Explaining the ways of health insurance, she said, different countries have different models of prepaid health financing mechanisms. "Bangladesh can find its own through studies."
She said countries like Germany, Costa Rica, Mexico and Singapore are pooling a part of salaries to use for financing health services.
"But it is possible in countries where a big percentage of population is under formal employment.
"There is another option ... by using part of the general taxes or specific taxes like imposing sin tax on tobacco products."
But when these systems do not exist in countries like Bangladesh where most people are employed in informal sector, "there are some alternatives like community health insurance."
Vega said the community health insurance is a mechanism where you get people in the communities to pool resources together, and they create their insurance mechanism.
"And to convince people nationally, you can create a national premium."
She said in the community level, "you can create a system where people on an average will pay."
"People with more resources can pay more.

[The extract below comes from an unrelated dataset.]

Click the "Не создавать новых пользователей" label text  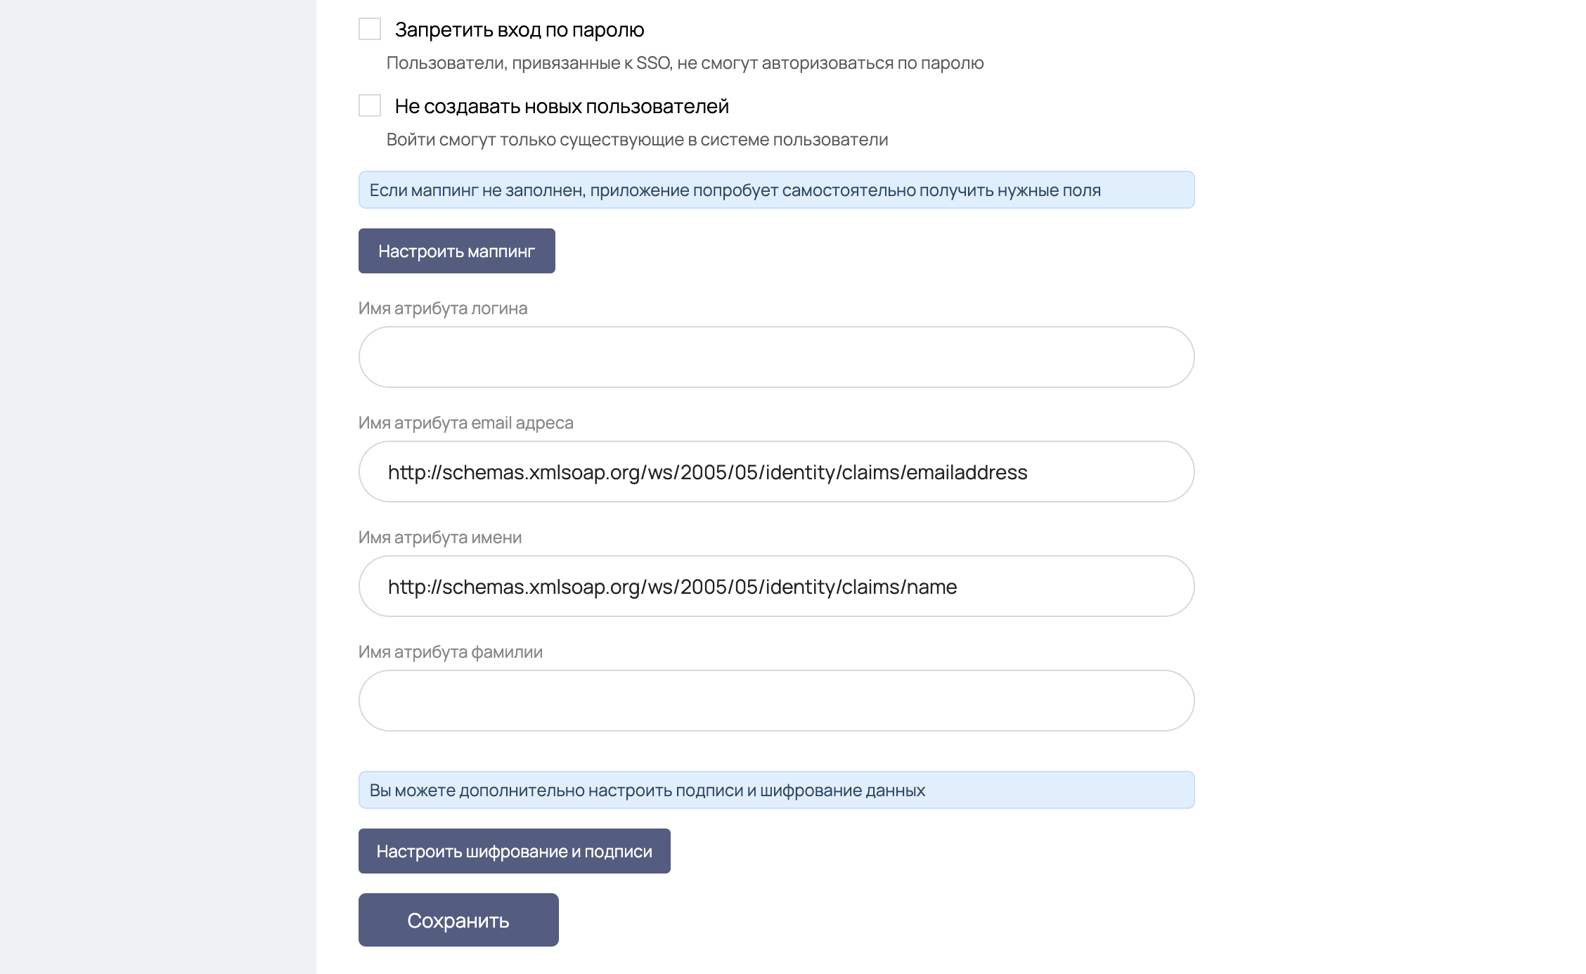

Then you need to convince the population to become part of the system.
"And in some places in the world that is mandatory and there is legislation that makes it obligatory.
"But in most places people enrol, when they see it works, if they see it benefits."
"That's why you need to be clear and precise on what is being covered and make sure whatever you cover is good quality care.
"Why would you put in money if you are, at the end of the day, not getting care?"
She also suggested incorporating some screening and yearly detection of diseases in this system because "that will be preventing more acute and more complicated cases."
As Health Minister AFM Ruhal Haque has on different occasions said they are trying to introduce a prepaid card for the poorest of the poor so that they get confidence and go to the hospital to avail free health services, Vega said it could be a good beginning.
The Rockefeller Foundation is funding different organisations including the Ministry of Health and Family Welfare to find out best mechanisms for health insurance in Bangladesh.
She said they want Bangladesh to be a part of the global movement so that countries could advance to universal health.
"Unless the government is convinced and committed, not much can happen."